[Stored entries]
####

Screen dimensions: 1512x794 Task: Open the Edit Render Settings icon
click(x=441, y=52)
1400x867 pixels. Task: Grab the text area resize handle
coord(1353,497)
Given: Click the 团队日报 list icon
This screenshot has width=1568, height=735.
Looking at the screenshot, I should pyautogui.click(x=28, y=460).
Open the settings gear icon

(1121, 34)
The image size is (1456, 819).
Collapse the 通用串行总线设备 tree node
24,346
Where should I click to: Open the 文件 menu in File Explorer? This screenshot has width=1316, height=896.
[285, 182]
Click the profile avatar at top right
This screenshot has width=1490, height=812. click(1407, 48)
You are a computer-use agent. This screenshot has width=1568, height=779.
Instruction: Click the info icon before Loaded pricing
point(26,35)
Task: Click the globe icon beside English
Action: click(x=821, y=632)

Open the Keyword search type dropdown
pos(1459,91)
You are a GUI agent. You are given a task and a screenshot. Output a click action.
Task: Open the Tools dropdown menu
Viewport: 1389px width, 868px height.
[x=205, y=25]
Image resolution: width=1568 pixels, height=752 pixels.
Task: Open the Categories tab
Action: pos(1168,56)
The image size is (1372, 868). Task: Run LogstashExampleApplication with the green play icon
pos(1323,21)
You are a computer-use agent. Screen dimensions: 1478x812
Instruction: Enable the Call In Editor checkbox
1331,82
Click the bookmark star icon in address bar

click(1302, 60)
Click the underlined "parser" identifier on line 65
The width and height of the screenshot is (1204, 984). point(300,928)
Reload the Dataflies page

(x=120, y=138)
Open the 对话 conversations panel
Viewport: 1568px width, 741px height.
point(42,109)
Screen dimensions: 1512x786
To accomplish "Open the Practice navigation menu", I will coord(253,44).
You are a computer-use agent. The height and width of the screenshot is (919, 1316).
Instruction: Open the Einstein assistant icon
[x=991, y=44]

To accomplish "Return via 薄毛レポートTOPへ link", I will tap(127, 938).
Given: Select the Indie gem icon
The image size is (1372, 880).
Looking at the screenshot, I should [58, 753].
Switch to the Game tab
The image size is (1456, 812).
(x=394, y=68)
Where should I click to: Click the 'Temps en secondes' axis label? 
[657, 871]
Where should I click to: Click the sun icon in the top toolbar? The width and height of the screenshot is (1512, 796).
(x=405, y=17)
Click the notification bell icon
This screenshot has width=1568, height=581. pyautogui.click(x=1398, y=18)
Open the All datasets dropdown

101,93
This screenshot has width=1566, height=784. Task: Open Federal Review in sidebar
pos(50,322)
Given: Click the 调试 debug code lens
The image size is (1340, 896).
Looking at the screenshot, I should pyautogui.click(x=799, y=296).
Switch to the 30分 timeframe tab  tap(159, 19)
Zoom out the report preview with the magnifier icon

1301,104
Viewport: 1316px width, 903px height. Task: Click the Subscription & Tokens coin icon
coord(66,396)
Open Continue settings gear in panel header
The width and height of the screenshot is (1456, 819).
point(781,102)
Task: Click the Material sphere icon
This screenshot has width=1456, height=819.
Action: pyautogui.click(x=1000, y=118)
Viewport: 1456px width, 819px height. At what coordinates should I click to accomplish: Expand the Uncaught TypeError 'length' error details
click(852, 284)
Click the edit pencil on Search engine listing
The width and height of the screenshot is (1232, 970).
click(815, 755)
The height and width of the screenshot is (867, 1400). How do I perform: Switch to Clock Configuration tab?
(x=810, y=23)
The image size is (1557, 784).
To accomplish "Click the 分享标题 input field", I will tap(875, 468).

####

* **EXERCISE AIM**
Retype exactly the lines from the first line of the records above through the line containing "You are a computer-use agent. This", both included, and nothing else.

* **FINISHED EXERCISE**
Screen dimensions: 1512x794 Task: Open the Edit Render Settings icon
click(x=441, y=52)
1400x867 pixels. Task: Grab the text area resize handle
coord(1353,497)
Given: Click the 团队日报 list icon
This screenshot has width=1568, height=735.
Looking at the screenshot, I should pyautogui.click(x=28, y=460).
Open the settings gear icon

(1121, 34)
The image size is (1456, 819).
Collapse the 通用串行总线设备 tree node
24,346
Where should I click to: Open the 文件 menu in File Explorer? This screenshot has width=1316, height=896.
[285, 182]
Click the profile avatar at top right
This screenshot has width=1490, height=812. click(1407, 48)
You are a computer-use agent. This screenshot has width=1568, height=779.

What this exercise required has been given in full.